October 4, 2000
Director of Media Relations
413/542-8417

AMHERST, Mass.—The Trustees of The Andrew W. Mellon Foundation have approved a grant of $500,000 to Amherst College in support of five postdoctoral fellowships for scholar-teachers setting out in their academic careers. Mellon Fellows, scholars just leaving graduate school, come to Amherst to teach and research for two years.

“These enlightened grants allow newly-minted Ph.D.s to gain some experience teaching at a selective college, ” says Lisa Raskin, the dean of the faculty at Amherst College, “while giving them time for their own research. There is no better way to learn to teach than to have departmental colleagues to model, and no better way to become an independent scholar than having senior professors read one’s work. We all remember the importance of our senior colleagues in shaping our teaching styles, our research questions, and indeed, even our values in liberal arts education.”

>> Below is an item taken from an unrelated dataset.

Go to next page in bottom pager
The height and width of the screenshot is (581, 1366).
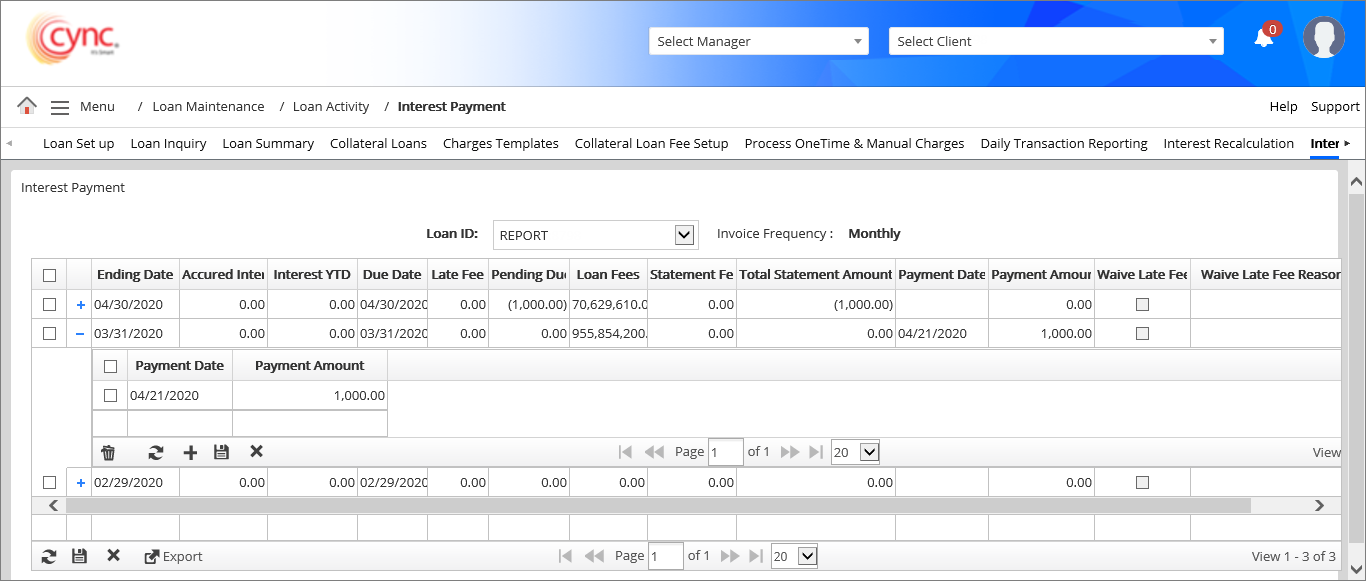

Over the next five years, the five new fellows will work in the departments of Black Studies, English, Spanish, Music and Classics. Ann Moss Burger, the assistant dean of the faculty, will oversee the program at Amherst, giving special attention to interaction between the fellows and the senior Amherst faculty, their mentors.

Three new Mellon Fellows joined the Amherst community this fall. Social psychologist Cynthia McPherson Frantz recently completed her Ph.D. at the University of Massachusetts, specializing in interpersonal conflict. MaryBeth MacPhee, with a Ph.D. from the University of Arizona, continues her research in medical anthropology while teaching at Amherst. Elke Zuern, a political scientist whose research interest is in sub-Saharan Africa, earned a Ph.D. from Columbia. Amherst’s first Mellon Postdoctoral Fellow, Andreola Rossi, completed her fellowship in 1999 and this year joined the classics faculty at Harvard. Burlin Barr, a Mellon Fellow in English, remains at Amherst for his second year of teaching and writing.